Problem requirements
An exact, complete copy of the lines below is the expected answer.

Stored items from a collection
####
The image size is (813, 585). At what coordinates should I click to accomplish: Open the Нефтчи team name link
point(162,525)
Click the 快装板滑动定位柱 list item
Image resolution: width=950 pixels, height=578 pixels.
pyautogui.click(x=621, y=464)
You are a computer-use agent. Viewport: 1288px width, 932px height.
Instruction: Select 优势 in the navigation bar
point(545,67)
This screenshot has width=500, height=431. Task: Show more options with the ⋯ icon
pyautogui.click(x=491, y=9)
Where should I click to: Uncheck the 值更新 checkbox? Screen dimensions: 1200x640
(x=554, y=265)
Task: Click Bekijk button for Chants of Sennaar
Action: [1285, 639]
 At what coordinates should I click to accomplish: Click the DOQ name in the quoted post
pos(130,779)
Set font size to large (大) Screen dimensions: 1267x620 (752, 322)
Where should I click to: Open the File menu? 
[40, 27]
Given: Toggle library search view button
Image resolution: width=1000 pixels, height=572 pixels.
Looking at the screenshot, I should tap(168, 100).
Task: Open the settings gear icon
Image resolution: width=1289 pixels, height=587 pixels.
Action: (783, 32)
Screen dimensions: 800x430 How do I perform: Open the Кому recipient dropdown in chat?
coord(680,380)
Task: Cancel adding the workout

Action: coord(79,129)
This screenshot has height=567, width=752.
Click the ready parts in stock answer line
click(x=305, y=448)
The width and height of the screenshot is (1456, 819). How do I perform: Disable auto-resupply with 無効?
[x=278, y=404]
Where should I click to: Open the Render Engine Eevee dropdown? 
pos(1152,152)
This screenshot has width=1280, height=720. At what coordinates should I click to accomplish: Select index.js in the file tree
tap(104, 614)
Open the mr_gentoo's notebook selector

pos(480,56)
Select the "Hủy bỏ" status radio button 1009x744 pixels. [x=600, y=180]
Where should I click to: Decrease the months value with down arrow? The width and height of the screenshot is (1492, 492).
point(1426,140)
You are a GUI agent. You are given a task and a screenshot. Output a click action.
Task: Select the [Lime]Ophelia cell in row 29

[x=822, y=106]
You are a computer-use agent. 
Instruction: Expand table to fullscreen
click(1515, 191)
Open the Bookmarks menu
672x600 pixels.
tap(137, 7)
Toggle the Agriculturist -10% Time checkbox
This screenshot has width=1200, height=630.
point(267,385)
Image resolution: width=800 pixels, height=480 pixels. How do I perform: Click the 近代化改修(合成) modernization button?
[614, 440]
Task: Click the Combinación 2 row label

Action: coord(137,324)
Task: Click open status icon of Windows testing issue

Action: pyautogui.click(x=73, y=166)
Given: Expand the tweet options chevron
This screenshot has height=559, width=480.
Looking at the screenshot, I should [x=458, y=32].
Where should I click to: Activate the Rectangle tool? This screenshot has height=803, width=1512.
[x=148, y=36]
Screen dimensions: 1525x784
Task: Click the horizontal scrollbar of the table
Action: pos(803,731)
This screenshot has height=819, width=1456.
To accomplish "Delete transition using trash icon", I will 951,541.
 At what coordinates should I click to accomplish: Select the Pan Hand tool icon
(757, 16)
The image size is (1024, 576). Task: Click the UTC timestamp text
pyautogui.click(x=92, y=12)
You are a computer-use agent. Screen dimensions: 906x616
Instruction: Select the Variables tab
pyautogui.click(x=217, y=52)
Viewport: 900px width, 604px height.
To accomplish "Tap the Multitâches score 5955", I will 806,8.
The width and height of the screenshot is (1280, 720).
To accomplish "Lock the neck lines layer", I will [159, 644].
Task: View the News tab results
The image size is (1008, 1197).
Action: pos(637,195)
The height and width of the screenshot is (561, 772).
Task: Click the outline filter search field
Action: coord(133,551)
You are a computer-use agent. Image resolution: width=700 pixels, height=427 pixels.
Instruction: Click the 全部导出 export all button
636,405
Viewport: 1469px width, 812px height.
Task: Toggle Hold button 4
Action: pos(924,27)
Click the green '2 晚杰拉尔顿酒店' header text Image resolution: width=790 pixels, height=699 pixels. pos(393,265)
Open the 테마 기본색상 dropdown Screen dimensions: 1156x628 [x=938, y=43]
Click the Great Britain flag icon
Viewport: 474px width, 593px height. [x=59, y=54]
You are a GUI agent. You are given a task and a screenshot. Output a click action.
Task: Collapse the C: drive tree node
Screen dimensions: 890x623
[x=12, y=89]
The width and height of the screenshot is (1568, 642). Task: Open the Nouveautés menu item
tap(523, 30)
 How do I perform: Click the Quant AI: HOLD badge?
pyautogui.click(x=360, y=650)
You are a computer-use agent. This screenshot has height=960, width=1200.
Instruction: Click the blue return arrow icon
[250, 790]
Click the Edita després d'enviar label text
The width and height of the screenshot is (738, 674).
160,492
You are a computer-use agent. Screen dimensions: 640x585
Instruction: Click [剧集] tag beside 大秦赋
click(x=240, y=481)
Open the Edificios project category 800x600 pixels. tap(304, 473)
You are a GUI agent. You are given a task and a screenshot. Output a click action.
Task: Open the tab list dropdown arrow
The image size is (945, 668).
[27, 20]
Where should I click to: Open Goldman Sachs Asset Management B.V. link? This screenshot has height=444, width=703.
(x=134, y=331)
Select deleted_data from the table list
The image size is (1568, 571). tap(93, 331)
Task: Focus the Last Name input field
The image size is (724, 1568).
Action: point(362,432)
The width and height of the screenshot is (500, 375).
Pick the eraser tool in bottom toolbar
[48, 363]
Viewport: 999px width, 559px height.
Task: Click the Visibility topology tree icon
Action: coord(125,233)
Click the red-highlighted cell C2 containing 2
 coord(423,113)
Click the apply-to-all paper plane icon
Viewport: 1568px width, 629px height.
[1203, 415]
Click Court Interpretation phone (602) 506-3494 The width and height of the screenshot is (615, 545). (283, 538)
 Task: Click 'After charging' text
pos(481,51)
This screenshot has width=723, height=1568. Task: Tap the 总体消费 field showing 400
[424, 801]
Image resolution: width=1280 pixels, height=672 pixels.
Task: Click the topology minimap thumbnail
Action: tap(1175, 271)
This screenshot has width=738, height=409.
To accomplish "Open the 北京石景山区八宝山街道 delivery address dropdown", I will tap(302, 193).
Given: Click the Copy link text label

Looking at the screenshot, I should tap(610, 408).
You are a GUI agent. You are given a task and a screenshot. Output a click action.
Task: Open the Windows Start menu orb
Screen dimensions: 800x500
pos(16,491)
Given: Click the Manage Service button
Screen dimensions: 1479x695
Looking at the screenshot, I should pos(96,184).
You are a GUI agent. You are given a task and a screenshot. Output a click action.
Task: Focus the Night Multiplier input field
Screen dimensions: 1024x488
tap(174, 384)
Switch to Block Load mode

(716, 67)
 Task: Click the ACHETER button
####
Task response
The image size is (813, 585). At what coordinates should I click to accomplish: Open the Нефтчи team name link
point(162,525)
Click the 快装板滑动定位柱 list item
Image resolution: width=950 pixels, height=578 pixels.
pyautogui.click(x=621, y=464)
You are a computer-use agent. Viewport: 1288px width, 932px height.
Instruction: Select 优势 in the navigation bar
point(545,67)
This screenshot has width=500, height=431. Task: Show more options with the ⋯ icon
pyautogui.click(x=491, y=9)
Where should I click to: Uncheck the 值更新 checkbox? Screen dimensions: 1200x640
(x=554, y=265)
Task: Click Bekijk button for Chants of Sennaar
Action: [1285, 639]
 At what coordinates should I click to accomplish: Click the DOQ name in the quoted post
pos(130,779)
Set font size to large (大) Screen dimensions: 1267x620 (752, 322)
Where should I click to: Open the File menu? 
[40, 27]
Given: Toggle library search view button
Image resolution: width=1000 pixels, height=572 pixels.
Looking at the screenshot, I should tap(168, 100).
Task: Open the settings gear icon
Image resolution: width=1289 pixels, height=587 pixels.
Action: (783, 32)
Screen dimensions: 800x430 How do I perform: Open the Кому recipient dropdown in chat?
coord(680,380)
Task: Cancel adding the workout

Action: coord(79,129)
This screenshot has height=567, width=752.
Click the ready parts in stock answer line
click(x=305, y=448)
The width and height of the screenshot is (1456, 819). How do I perform: Disable auto-resupply with 無効?
[x=278, y=404]
Where should I click to: Open the Render Engine Eevee dropdown? 
pos(1152,152)
This screenshot has width=1280, height=720. At what coordinates should I click to accomplish: Select index.js in the file tree
tap(104, 614)
Open the mr_gentoo's notebook selector

pos(480,56)
Select the "Hủy bỏ" status radio button 1009x744 pixels. [x=600, y=180]
Where should I click to: Decrease the months value with down arrow? The width and height of the screenshot is (1492, 492).
point(1426,140)
You are a GUI agent. You are given a task and a screenshot. Output a click action.
Task: Select the [Lime]Ophelia cell in row 29

[x=822, y=106]
You are a computer-use agent. 
Instruction: Expand table to fullscreen
click(1515, 191)
Open the Bookmarks menu
672x600 pixels.
tap(137, 7)
Toggle the Agriculturist -10% Time checkbox
This screenshot has width=1200, height=630.
point(267,385)
Image resolution: width=800 pixels, height=480 pixels. How do I perform: Click the 近代化改修(合成) modernization button?
[614, 440]
Task: Click the Combinación 2 row label

Action: coord(137,324)
Task: Click open status icon of Windows testing issue

Action: pyautogui.click(x=73, y=166)
Given: Expand the tweet options chevron
This screenshot has height=559, width=480.
Looking at the screenshot, I should [x=458, y=32].
Where should I click to: Activate the Rectangle tool? This screenshot has height=803, width=1512.
[x=148, y=36]
Screen dimensions: 1525x784
Task: Click the horizontal scrollbar of the table
Action: pos(803,731)
This screenshot has height=819, width=1456.
To accomplish "Delete transition using trash icon", I will 951,541.
 At what coordinates should I click to accomplish: Select the Pan Hand tool icon
(757, 16)
The image size is (1024, 576). Task: Click the UTC timestamp text
pyautogui.click(x=92, y=12)
You are a computer-use agent. Screen dimensions: 906x616
Instruction: Select the Variables tab
pyautogui.click(x=217, y=52)
Viewport: 900px width, 604px height.
To accomplish "Tap the Multitâches score 5955", I will 806,8.
The width and height of the screenshot is (1280, 720).
To accomplish "Lock the neck lines layer", I will [159, 644].
Task: View the News tab results
The image size is (1008, 1197).
Action: pos(637,195)
The height and width of the screenshot is (561, 772).
Task: Click the outline filter search field
Action: coord(133,551)
You are a computer-use agent. Image resolution: width=700 pixels, height=427 pixels.
Instruction: Click the 全部导出 export all button
636,405
Viewport: 1469px width, 812px height.
Task: Toggle Hold button 4
Action: pos(924,27)
Click the green '2 晚杰拉尔顿酒店' header text Image resolution: width=790 pixels, height=699 pixels. pos(393,265)
Open the 테마 기본색상 dropdown Screen dimensions: 1156x628 [x=938, y=43]
Click the Great Britain flag icon
Viewport: 474px width, 593px height. [x=59, y=54]
You are a GUI agent. You are given a task and a screenshot. Output a click action.
Task: Collapse the C: drive tree node
Screen dimensions: 890x623
[x=12, y=89]
The width and height of the screenshot is (1568, 642). Task: Open the Nouveautés menu item
tap(523, 30)
 How do I perform: Click the Quant AI: HOLD badge?
pyautogui.click(x=360, y=650)
You are a computer-use agent. This screenshot has height=960, width=1200.
Instruction: Click the blue return arrow icon
[250, 790]
Click the Edita després d'enviar label text
The width and height of the screenshot is (738, 674).
160,492
You are a computer-use agent. Screen dimensions: 640x585
Instruction: Click [剧集] tag beside 大秦赋
click(x=240, y=481)
Open the Edificios project category 800x600 pixels. tap(304, 473)
You are a GUI agent. You are given a task and a screenshot. Output a click action.
Task: Open the tab list dropdown arrow
The image size is (945, 668).
[27, 20]
Where should I click to: Open Goldman Sachs Asset Management B.V. link? This screenshot has height=444, width=703.
(x=134, y=331)
Select deleted_data from the table list
The image size is (1568, 571). tap(93, 331)
Task: Focus the Last Name input field
The image size is (724, 1568).
Action: point(362,432)
The width and height of the screenshot is (500, 375).
Pick the eraser tool in bottom toolbar
[48, 363]
Viewport: 999px width, 559px height.
Task: Click the Visibility topology tree icon
Action: coord(125,233)
Click the red-highlighted cell C2 containing 2
 coord(423,113)
Click the apply-to-all paper plane icon
Viewport: 1568px width, 629px height.
[1203, 415]
Click Court Interpretation phone (602) 506-3494 The width and height of the screenshot is (615, 545). (283, 538)
 Task: Click 'After charging' text
pos(481,51)
This screenshot has width=723, height=1568. Task: Tap the 总体消费 field showing 400
[424, 801]
Image resolution: width=1280 pixels, height=672 pixels.
Task: Click the topology minimap thumbnail
Action: tap(1175, 271)
This screenshot has width=738, height=409.
To accomplish "Open the 北京石景山区八宝山街道 delivery address dropdown", I will tap(302, 193).
Given: Click the Copy link text label

Looking at the screenshot, I should tap(610, 408).
You are a GUI agent. You are given a task and a screenshot. Output a click action.
Task: Open the Windows Start menu orb
Screen dimensions: 800x500
pos(16,491)
Given: Click the Manage Service button
Screen dimensions: 1479x695
Looking at the screenshot, I should pos(96,184).
You are a GUI agent. You are given a task and a screenshot. Output a click action.
Task: Focus the Night Multiplier input field
Screen dimensions: 1024x488
tap(174, 384)
Switch to Block Load mode

(716, 67)
 Task: Click the ACHETER button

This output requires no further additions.